U.S. diesel and heating oil stocks have swelled to their highest level in almost 25 years after jumping by 3.7 million barrels last week, data from the Energy Information Administration (EIA) showed.
U.S. light crude for August delivery rose $1.01 a barrel to $61.15 by 0853 GMT (4:53 a.m. EDT), having lost more than 4 percent on Wednesday.
London Brent crude gained $1.24 to $61.67 a barrel.
It's no more than a mild correction from the earlier decline that reflected the EIA report, said David Moore, commodity analyst with the Commonwealth Bank of Australia.
But he did not expect prices to fall much further, he added.
There are still concerns about the outlook for demand, particularly in the U.S. But much of the possible decline in oil prices has already happened. If we did dip below $60, you would probably see some people who might see it as a buying opportunity, Moore said.

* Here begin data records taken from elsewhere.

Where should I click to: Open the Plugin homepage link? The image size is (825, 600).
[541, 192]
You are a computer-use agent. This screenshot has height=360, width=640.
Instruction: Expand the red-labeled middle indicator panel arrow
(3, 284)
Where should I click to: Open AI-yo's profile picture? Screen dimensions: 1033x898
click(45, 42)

The 15 percent drop in oil prices since the end of June was the longest and steepest decline so far in 2009. Prices had been rising since February, more than doubling from lows hit near $33 at the depth of the economic crisis as traders started to price in an eventual recovery.

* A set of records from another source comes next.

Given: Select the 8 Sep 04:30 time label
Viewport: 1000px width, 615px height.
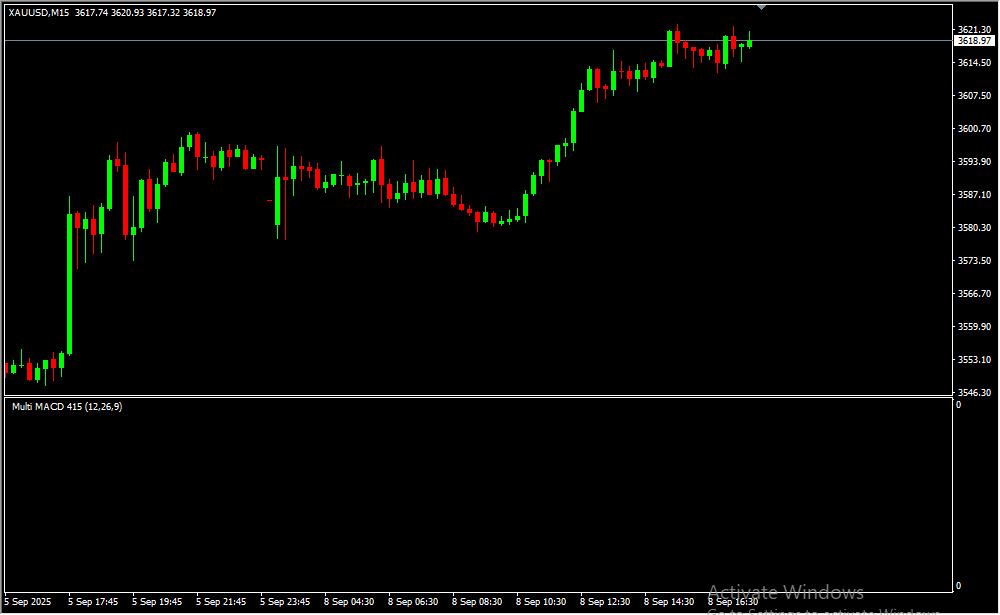Looking at the screenshot, I should (351, 602).
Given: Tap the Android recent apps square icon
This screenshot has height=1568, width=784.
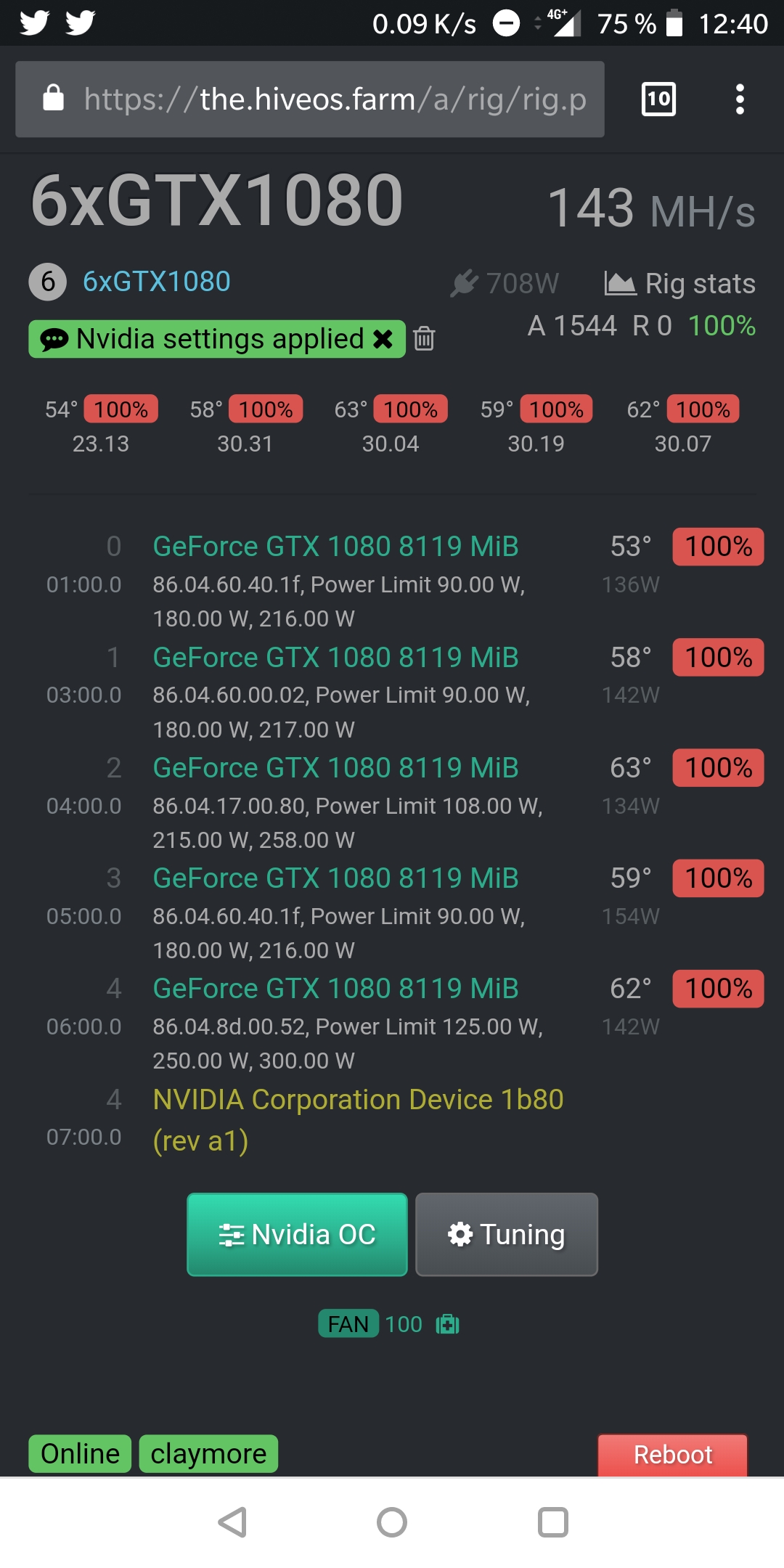Looking at the screenshot, I should (x=552, y=1522).
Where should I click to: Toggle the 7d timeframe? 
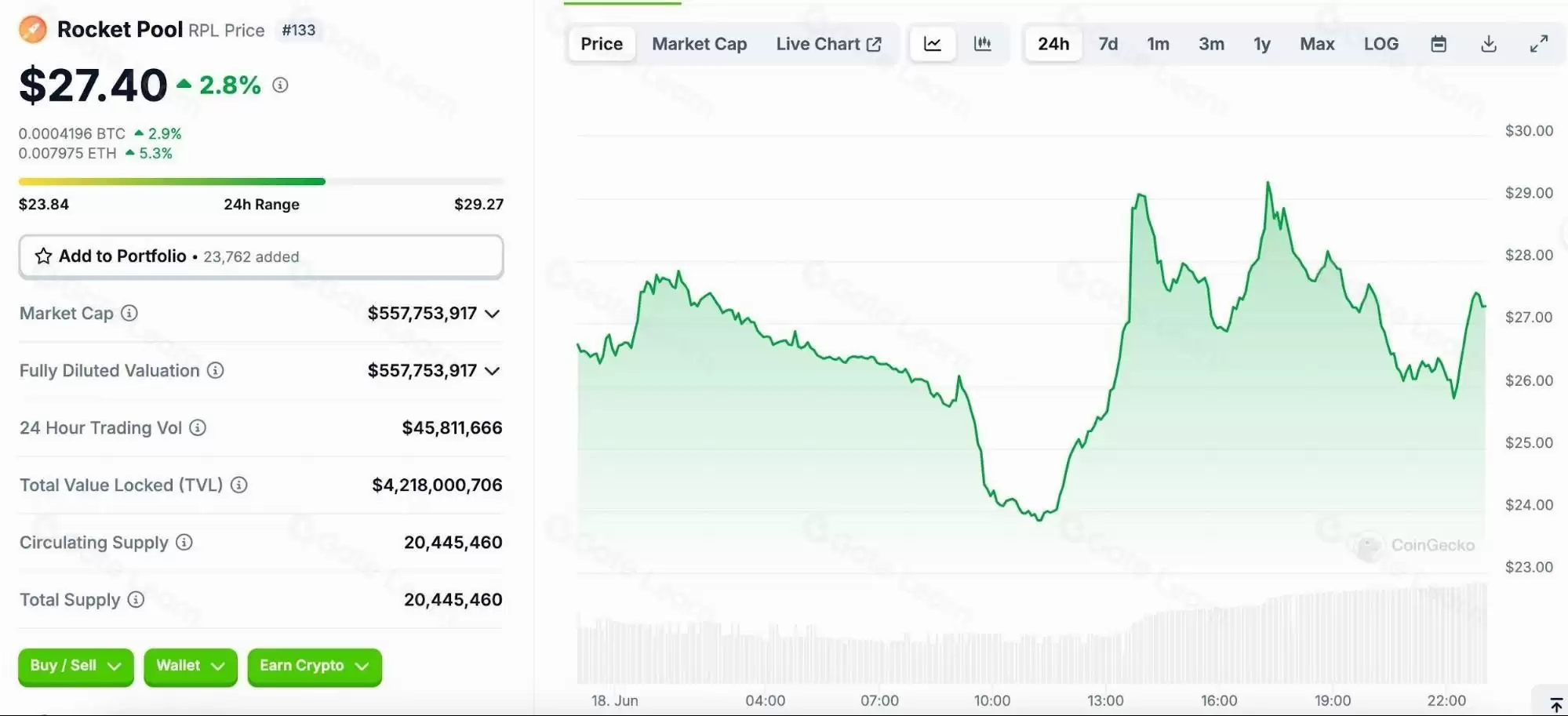[x=1107, y=44]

But many analysts cautioned prices had gone ahead of the real economy, with unemployment still rising and global oil inventories mounting up.
The fragile state of the global economy dominated the first day of the annual G8 summit, with the United States, Japan, Germany, France, Britain, Italy, Canada and Russia acknowledging there were still significant risks to financial stability.
OPEC's 2009 World Oil Outlook added to the gloom as it said world demand for oil may take years to recover from the slump in 2009 because of economic weakness and demand destruction.
The Organization of the Petroleum Exporting Countries (OPEC) said consumption of its crude will not return to 31 million barrels per day (bpd), the level it averaged in 2008, until 2013.
OPEC Secretary-General Abdullah al-Badri said on Wednesday oil prices -- trading just above $60 per barrel -- were comfortable, but were still below the $75 a barrel the producer group said at its May meeting could be achieved this year.